Тишина. Он уже не дышал. Я сидел на нем, как на гнилом теле, и все мое тело было в крови. Мои руки дрожали. Комната выглядела, как сцена резни. Кровь на стенах, на полу, на мне.

Я поднялся. Пошел к Кате. Она ползла ко мне на коленях, вся в слезах, волосы растрепаны, губы дрожат. Я сел перед ней на корточки. Она смотрела на меня, как на смерть.

— Ты убил его… — прошептала она, сжав рот рукой, будто хотела не произнести.

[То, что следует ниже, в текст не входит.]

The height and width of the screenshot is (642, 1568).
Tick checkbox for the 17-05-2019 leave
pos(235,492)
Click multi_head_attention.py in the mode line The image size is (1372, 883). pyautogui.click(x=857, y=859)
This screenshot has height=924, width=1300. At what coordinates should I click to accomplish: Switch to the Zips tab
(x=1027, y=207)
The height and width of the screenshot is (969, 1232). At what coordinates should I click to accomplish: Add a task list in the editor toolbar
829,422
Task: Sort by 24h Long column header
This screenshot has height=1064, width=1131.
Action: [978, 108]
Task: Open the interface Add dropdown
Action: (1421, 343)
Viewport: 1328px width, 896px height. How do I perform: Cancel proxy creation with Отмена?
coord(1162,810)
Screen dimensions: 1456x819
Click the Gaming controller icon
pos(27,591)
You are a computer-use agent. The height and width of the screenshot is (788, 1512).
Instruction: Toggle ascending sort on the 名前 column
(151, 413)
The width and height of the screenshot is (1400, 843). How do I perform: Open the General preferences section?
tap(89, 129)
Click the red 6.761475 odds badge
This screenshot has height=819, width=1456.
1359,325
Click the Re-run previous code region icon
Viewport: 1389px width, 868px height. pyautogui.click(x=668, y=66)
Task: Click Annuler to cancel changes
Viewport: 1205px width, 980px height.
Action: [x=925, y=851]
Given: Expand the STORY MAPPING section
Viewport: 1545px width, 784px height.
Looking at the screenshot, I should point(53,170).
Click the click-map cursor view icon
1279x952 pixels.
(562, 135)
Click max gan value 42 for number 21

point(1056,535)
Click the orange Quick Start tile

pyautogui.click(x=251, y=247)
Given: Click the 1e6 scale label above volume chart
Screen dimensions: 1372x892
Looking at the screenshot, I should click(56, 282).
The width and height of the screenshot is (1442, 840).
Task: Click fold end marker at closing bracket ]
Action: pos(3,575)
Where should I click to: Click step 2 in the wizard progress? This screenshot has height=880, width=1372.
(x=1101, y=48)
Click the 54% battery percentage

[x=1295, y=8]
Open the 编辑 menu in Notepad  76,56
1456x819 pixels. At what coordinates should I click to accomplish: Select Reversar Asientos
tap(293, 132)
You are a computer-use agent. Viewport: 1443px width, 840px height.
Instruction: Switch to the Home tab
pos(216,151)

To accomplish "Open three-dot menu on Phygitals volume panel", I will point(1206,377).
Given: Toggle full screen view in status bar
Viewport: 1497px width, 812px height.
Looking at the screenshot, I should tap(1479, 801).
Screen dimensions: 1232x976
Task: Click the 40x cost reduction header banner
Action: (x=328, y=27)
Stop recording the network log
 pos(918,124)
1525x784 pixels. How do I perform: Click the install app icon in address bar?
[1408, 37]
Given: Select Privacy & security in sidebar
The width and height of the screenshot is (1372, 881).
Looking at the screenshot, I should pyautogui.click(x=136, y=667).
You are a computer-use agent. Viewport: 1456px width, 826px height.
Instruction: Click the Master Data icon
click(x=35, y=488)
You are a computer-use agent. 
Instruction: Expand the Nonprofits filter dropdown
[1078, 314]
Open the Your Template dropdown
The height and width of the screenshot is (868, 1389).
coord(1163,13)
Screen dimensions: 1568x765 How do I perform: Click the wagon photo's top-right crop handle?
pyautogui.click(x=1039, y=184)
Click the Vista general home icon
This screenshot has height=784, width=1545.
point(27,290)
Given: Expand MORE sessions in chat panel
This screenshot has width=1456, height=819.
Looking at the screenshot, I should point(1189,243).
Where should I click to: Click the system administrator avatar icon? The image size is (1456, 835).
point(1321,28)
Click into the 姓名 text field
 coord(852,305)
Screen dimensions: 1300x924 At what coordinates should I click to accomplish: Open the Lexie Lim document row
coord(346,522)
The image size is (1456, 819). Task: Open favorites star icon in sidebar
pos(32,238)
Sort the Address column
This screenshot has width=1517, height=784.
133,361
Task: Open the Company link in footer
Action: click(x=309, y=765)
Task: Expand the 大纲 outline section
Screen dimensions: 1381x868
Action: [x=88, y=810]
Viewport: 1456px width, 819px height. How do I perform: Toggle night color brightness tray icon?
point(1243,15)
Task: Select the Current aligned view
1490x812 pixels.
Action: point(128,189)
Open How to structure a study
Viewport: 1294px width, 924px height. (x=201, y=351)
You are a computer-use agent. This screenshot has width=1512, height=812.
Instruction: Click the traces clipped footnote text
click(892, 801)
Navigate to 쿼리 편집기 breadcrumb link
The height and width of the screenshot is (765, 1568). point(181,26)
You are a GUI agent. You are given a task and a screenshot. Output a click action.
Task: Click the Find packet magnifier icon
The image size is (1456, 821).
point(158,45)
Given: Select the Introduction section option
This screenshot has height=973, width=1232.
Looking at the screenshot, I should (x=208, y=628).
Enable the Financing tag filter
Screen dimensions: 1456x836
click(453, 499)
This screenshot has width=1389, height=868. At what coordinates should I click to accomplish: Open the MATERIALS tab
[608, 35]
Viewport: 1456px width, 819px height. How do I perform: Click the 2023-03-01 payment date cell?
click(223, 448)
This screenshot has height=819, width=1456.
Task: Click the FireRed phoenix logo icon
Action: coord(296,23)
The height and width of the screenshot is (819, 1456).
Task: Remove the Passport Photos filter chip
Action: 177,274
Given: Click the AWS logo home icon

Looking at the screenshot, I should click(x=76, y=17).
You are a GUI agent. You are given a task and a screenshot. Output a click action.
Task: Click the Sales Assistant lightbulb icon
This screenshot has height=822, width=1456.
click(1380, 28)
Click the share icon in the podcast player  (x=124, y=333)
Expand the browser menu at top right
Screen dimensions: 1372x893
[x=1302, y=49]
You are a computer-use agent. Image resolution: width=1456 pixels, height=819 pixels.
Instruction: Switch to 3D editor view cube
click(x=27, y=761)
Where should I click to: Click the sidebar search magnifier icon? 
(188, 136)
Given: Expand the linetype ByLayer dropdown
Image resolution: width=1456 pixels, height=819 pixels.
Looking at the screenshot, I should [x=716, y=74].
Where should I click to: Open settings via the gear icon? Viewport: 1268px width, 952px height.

— Да… — прохрипел я, не моргнув, — и я никогда не пожалею об этом, если это значит, что я спас тебя.

Она подняла дрожащую руку, хотела дотронуться, но в следующий миг будто передернулась, будто что-то в ней надломилось, и убрала.

— О боже… тебя посадят, Леша, — плакала, почти кричала, — он… он говорил сегодня, что тебя подозревали уже в одном убийстве… а теперь…

Слезы текли по ее щекам, как потоки дождя по разбитому стеклу, она рыдала в голос, захлебываясь, всхлипы были рваными, будто грудь разрывалась изнутри, я обнял ее, крепко, так, как будто хотел собрать обратно, прижать к себе и не отпускать никогда.